*What you need to do*
Send every record back word for word.

*Dataset*
▬▬▬
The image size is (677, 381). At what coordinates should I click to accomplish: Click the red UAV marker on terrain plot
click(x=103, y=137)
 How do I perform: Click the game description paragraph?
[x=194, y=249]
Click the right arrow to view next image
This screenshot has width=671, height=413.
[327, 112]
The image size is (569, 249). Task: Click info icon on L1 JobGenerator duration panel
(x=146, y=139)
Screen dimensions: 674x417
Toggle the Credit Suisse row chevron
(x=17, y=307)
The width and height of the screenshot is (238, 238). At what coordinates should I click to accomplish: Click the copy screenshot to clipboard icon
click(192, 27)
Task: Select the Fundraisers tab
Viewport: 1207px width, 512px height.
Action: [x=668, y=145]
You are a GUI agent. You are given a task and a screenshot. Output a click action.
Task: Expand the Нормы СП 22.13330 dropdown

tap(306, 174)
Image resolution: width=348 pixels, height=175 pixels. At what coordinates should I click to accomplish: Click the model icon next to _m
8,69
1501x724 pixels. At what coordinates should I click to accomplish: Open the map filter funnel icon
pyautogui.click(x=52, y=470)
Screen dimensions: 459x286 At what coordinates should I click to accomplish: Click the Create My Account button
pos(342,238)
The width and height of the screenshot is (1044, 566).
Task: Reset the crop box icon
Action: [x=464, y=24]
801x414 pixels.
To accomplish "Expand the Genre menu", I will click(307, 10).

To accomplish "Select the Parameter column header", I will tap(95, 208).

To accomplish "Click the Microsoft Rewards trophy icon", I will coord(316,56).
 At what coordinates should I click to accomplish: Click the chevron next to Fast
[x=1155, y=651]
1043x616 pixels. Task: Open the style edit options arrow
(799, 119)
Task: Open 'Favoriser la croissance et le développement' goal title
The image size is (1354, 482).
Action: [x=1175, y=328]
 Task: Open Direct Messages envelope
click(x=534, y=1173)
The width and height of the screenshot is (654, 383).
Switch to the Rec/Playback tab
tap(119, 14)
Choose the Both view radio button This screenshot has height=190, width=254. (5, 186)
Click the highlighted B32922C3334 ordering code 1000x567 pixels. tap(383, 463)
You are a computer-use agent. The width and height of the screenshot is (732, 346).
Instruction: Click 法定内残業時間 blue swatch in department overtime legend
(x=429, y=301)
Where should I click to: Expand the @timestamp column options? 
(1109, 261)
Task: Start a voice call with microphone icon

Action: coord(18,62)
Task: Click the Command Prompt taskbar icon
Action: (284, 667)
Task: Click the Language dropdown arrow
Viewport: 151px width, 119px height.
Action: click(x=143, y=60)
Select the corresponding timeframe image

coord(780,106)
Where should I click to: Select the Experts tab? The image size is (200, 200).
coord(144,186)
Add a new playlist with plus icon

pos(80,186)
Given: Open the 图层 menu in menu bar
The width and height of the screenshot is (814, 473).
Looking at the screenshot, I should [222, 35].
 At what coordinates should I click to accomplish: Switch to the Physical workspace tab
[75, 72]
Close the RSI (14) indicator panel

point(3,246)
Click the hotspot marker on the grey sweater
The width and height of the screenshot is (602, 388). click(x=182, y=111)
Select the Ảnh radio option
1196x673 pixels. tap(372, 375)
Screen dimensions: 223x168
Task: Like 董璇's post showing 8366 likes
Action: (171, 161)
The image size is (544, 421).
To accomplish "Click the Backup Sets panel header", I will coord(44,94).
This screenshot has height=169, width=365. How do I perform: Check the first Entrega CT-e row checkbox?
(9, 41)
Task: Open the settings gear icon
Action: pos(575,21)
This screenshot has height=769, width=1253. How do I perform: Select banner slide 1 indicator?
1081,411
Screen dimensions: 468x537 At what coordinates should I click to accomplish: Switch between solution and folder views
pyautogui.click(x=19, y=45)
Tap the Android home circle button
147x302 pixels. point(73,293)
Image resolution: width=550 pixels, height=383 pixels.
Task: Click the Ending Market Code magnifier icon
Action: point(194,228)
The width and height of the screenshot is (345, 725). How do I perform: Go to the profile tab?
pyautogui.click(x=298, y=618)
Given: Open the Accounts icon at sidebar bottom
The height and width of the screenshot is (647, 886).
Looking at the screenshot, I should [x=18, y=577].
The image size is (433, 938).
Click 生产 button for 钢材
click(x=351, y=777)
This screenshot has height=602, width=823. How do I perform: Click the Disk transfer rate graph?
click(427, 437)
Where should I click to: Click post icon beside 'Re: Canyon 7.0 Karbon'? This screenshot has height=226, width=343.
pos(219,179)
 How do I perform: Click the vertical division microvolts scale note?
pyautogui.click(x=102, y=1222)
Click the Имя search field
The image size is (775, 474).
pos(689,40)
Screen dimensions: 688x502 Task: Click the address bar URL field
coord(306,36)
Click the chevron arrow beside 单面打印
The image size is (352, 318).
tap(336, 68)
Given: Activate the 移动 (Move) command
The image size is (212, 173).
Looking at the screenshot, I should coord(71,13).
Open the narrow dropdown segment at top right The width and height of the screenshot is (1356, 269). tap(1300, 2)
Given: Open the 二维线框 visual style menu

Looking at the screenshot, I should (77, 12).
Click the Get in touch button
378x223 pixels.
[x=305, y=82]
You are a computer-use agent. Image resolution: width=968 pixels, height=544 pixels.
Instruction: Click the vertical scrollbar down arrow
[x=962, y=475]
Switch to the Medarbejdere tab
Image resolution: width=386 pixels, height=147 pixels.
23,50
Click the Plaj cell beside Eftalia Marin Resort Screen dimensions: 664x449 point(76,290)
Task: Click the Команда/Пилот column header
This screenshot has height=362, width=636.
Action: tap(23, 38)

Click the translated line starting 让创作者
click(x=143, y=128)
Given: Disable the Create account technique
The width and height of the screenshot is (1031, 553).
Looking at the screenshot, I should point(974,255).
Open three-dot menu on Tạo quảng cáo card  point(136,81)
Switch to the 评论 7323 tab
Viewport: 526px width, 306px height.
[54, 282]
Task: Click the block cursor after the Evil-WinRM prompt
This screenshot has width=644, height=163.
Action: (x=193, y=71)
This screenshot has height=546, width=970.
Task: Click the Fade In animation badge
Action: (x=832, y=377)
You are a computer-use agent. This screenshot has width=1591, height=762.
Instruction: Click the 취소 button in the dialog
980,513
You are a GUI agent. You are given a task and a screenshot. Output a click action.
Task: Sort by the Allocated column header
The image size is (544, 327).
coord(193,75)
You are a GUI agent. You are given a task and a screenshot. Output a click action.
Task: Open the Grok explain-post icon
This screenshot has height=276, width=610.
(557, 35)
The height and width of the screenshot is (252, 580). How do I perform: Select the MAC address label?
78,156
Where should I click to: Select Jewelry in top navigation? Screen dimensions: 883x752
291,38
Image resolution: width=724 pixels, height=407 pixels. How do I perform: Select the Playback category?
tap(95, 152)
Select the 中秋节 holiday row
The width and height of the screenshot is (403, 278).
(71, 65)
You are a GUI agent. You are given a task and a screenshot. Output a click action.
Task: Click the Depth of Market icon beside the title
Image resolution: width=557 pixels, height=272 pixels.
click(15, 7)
▬▬▬
*Solution to this exercise*
The image size is (677, 381). At what coordinates should I click to accomplish: Click the red UAV marker on terrain plot
click(x=103, y=137)
 How do I perform: Click the game description paragraph?
[x=194, y=249]
Click the right arrow to view next image
This screenshot has width=671, height=413.
[327, 112]
The image size is (569, 249). Task: Click info icon on L1 JobGenerator duration panel
(x=146, y=139)
Screen dimensions: 674x417
Toggle the Credit Suisse row chevron
(x=17, y=307)
The width and height of the screenshot is (238, 238). At what coordinates should I click to accomplish: Click the copy screenshot to clipboard icon
click(192, 27)
Task: Select the Fundraisers tab
Viewport: 1207px width, 512px height.
Action: [x=668, y=145]
You are a GUI agent. You are given a task and a screenshot. Output a click action.
Task: Expand the Нормы СП 22.13330 dropdown

tap(306, 174)
Image resolution: width=348 pixels, height=175 pixels. At what coordinates should I click to accomplish: Click the model icon next to _m
8,69
1501x724 pixels. At what coordinates should I click to accomplish: Open the map filter funnel icon
pyautogui.click(x=52, y=470)
Screen dimensions: 459x286 At what coordinates should I click to accomplish: Click the Create My Account button
pos(342,238)
The width and height of the screenshot is (1044, 566).
Task: Reset the crop box icon
Action: [x=464, y=24]
801x414 pixels.
To accomplish "Expand the Genre menu", I will click(307, 10).

To accomplish "Select the Parameter column header", I will tap(95, 208).

To accomplish "Click the Microsoft Rewards trophy icon", I will coord(316,56).
 At what coordinates should I click to accomplish: Click the chevron next to Fast
[x=1155, y=651]
1043x616 pixels. Task: Open the style edit options arrow
(799, 119)
Task: Open 'Favoriser la croissance et le développement' goal title
The image size is (1354, 482).
Action: [x=1175, y=328]
 Task: Open Direct Messages envelope
click(x=534, y=1173)
The width and height of the screenshot is (654, 383).
Switch to the Rec/Playback tab
tap(119, 14)
Choose the Both view radio button This screenshot has height=190, width=254. (5, 186)
Click the highlighted B32922C3334 ordering code 1000x567 pixels. tap(383, 463)
You are a computer-use agent. The width and height of the screenshot is (732, 346).
Instruction: Click 法定内残業時間 blue swatch in department overtime legend
(x=429, y=301)
Where should I click to: Expand the @timestamp column options? 
(1109, 261)
Task: Start a voice call with microphone icon

Action: coord(18,62)
Task: Click the Command Prompt taskbar icon
Action: (284, 667)
Task: Click the Language dropdown arrow
Viewport: 151px width, 119px height.
Action: click(x=143, y=60)
Select the corresponding timeframe image

coord(780,106)
Where should I click to: Select the Experts tab? The image size is (200, 200).
coord(144,186)
Add a new playlist with plus icon

pos(80,186)
Given: Open the 图层 menu in menu bar
The width and height of the screenshot is (814, 473).
Looking at the screenshot, I should [222, 35].
 At what coordinates should I click to accomplish: Switch to the Physical workspace tab
[75, 72]
Close the RSI (14) indicator panel

point(3,246)
Click the hotspot marker on the grey sweater
The width and height of the screenshot is (602, 388). click(x=182, y=111)
Select the Ảnh radio option
1196x673 pixels. tap(372, 375)
Screen dimensions: 223x168
Task: Like 董璇's post showing 8366 likes
Action: (171, 161)
The image size is (544, 421).
To accomplish "Click the Backup Sets panel header", I will coord(44,94).
This screenshot has height=169, width=365. How do I perform: Check the first Entrega CT-e row checkbox?
(9, 41)
Task: Open the settings gear icon
Action: pos(575,21)
This screenshot has height=769, width=1253. How do I perform: Select banner slide 1 indicator?
1081,411
Screen dimensions: 468x537 At what coordinates should I click to accomplish: Switch between solution and folder views
pyautogui.click(x=19, y=45)
Tap the Android home circle button
147x302 pixels. point(73,293)
Image resolution: width=550 pixels, height=383 pixels.
Task: Click the Ending Market Code magnifier icon
Action: point(194,228)
The width and height of the screenshot is (345, 725). How do I perform: Go to the profile tab?
pyautogui.click(x=298, y=618)
Given: Open the Accounts icon at sidebar bottom
The height and width of the screenshot is (647, 886).
Looking at the screenshot, I should [x=18, y=577].
The image size is (433, 938).
Click 生产 button for 钢材
click(x=351, y=777)
This screenshot has height=602, width=823. How do I perform: Click the Disk transfer rate graph?
click(427, 437)
Where should I click to: Click post icon beside 'Re: Canyon 7.0 Karbon'? This screenshot has height=226, width=343.
pos(219,179)
 How do I perform: Click the vertical division microvolts scale note?
pyautogui.click(x=102, y=1222)
Click the Имя search field
The image size is (775, 474).
pos(689,40)
Screen dimensions: 688x502 Task: Click the address bar URL field
coord(306,36)
Click the chevron arrow beside 单面打印
The image size is (352, 318).
tap(336, 68)
Given: Activate the 移动 (Move) command
The image size is (212, 173).
Looking at the screenshot, I should coord(71,13).
Open the narrow dropdown segment at top right The width and height of the screenshot is (1356, 269). tap(1300, 2)
Given: Open the 二维线框 visual style menu

Looking at the screenshot, I should (77, 12).
Click the Get in touch button
378x223 pixels.
[x=305, y=82]
You are a computer-use agent. Image resolution: width=968 pixels, height=544 pixels.
Instruction: Click the vertical scrollbar down arrow
[x=962, y=475]
Switch to the Medarbejdere tab
Image resolution: width=386 pixels, height=147 pixels.
23,50
Click the Plaj cell beside Eftalia Marin Resort Screen dimensions: 664x449 point(76,290)
Task: Click the Команда/Пилот column header
This screenshot has height=362, width=636.
Action: tap(23, 38)

Click the translated line starting 让创作者
click(x=143, y=128)
Given: Disable the Create account technique
The width and height of the screenshot is (1031, 553).
Looking at the screenshot, I should point(974,255).
Open three-dot menu on Tạo quảng cáo card  point(136,81)
Switch to the 评论 7323 tab
Viewport: 526px width, 306px height.
[54, 282]
Task: Click the block cursor after the Evil-WinRM prompt
This screenshot has width=644, height=163.
Action: (x=193, y=71)
This screenshot has height=546, width=970.
Task: Click the Fade In animation badge
Action: (x=832, y=377)
You are a computer-use agent. This screenshot has width=1591, height=762.
Instruction: Click the 취소 button in the dialog
980,513
You are a GUI agent. You are given a task and a screenshot. Output a click action.
Task: Sort by the Allocated column header
The image size is (544, 327).
coord(193,75)
You are a GUI agent. You are given a task and a screenshot. Output a click action.
Task: Open the Grok explain-post icon
This screenshot has height=276, width=610.
(557, 35)
The height and width of the screenshot is (252, 580). How do I perform: Select the MAC address label?
78,156
Where should I click to: Select Jewelry in top navigation? Screen dimensions: 883x752
291,38
Image resolution: width=724 pixels, height=407 pixels. How do I perform: Select the Playback category?
tap(95, 152)
Select the 中秋节 holiday row
The width and height of the screenshot is (403, 278).
(71, 65)
You are a GUI agent. You are given a task and a screenshot. Output a click action.
Task: Click the Depth of Market icon beside the title
Image resolution: width=557 pixels, height=272 pixels.
click(15, 7)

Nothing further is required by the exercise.